Chapitre I Le « moi » narratif de Giraudoux : un observateur omniscient

‘Il est toujours curieux de voir un écrivain de la qualité de Jean Giraudoux aborder le théâtre. Le fait est encore plus intéressant quand il s’agit d’un homme à propos duquel les critiques ont toujours parlé d’hermétisme. Que va donner à l’avant-scène le dialogue de celui qui a écrit Simon le Pathétique, Bella, Suzanne et le Pacifique, Églantine,autant d’œuvres où s’affirment le talent le plus délicat, le style le plus rare dans sa simplicité et la ligne qui semble à première vue la moins faite pour la scène 26  ?’

Ainsi Paul Achard commence-t-il son article publié lors de la création de la première pièce de Giraudoux, Siegfried. Beaucoup d’autres critiques dramatiques s’interrogeaient sur les débuts du romancier à la scène. Ainsi, Bernard Zimmer avoue la surprise des amateurs du texte romanesque de Giraudoux quand « les premiers communiqués de théâtre annoncèrent que Giraudoux avait tiré de son roman, Siegfried et le Limousin,une pièce en quatre actes 27  ».

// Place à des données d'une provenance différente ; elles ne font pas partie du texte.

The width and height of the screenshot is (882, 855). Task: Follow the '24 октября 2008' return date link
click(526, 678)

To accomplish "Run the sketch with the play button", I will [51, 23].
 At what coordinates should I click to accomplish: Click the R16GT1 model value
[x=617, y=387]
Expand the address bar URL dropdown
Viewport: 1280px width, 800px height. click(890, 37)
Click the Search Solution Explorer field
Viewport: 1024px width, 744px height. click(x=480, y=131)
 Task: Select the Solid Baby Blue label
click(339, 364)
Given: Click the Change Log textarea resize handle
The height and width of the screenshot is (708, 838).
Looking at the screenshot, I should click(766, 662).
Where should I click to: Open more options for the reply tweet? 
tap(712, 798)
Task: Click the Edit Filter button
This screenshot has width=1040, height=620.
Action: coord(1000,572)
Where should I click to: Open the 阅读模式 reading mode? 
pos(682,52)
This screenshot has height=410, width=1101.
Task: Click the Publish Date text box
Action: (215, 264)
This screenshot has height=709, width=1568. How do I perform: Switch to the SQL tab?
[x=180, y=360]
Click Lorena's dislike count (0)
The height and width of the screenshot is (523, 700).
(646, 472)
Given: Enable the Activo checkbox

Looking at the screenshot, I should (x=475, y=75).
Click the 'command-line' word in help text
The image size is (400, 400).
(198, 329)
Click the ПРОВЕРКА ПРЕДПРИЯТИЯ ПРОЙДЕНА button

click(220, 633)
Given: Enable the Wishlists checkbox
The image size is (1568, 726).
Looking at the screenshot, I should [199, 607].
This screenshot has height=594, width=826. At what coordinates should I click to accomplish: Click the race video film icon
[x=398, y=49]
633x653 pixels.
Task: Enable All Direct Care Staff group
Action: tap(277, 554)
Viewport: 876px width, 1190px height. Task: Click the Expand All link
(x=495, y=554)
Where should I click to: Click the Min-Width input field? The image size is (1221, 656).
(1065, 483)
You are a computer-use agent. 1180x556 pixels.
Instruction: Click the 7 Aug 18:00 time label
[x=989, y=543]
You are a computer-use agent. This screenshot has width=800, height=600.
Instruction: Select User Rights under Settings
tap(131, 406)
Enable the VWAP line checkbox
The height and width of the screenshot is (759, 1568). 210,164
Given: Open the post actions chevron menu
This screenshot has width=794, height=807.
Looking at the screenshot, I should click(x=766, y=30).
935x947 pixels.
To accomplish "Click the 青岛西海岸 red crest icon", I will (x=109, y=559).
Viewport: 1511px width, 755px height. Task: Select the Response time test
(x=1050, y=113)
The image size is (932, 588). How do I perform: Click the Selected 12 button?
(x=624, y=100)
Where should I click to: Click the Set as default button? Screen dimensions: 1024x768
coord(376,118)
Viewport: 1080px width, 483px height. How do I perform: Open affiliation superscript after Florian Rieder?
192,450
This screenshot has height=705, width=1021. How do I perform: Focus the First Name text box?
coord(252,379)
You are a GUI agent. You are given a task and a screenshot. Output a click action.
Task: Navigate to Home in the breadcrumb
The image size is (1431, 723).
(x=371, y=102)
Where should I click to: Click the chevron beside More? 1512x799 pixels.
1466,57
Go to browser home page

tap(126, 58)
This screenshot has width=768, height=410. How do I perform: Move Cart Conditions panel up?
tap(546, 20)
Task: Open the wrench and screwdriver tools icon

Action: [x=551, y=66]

Si les contemporains de Giraudoux se demandent ce que sera « le dialogue de celui qui a écrit Simon le Pathétique, Bella, Suzanne et le Pacifique, Églantine », c’est parce que ces récits romanesques leur paraissent aux antipodes du style de la dramaturgie traditionnelle. Comme le dit Jacques Body, « les récits de Giraudoux donnent l’impression que ses héros vivent un rêve éveillé 28  ». Les lecteurs seraient frustrés par la lecture du roman s’ils y cherchaient une action et une psychologie comparables à celles que l’on trouve dans les romans réalistes. Mais ce « rêve éveillé » résulte-t-il du fait que le récit se confond avec le rêve du narrateur ? Les choses ne sont pas aussi simples, car le nombre des vrais rêveurs-narrateurs est limité. Mis à part le cas du premier récit de Giraudoux, intitulé Premier rêve signé, et de quelques passages courts au début desquels s’annonce l’état de sommeil hypnotique du narrateur 29 , le lecteur ne sait pas si le narrateur rêve durant le récit entier ou pas. C’est seulement au niveau de « l’impression », pour citer encore Jacques Body, que le récit est onirique. Comment la narration de Giraudoux réussit-elle à créer cet effet chimérique ? Pourquoi la narration rend-elle tout le récit  difficile à comprendre chez Giraudoux ?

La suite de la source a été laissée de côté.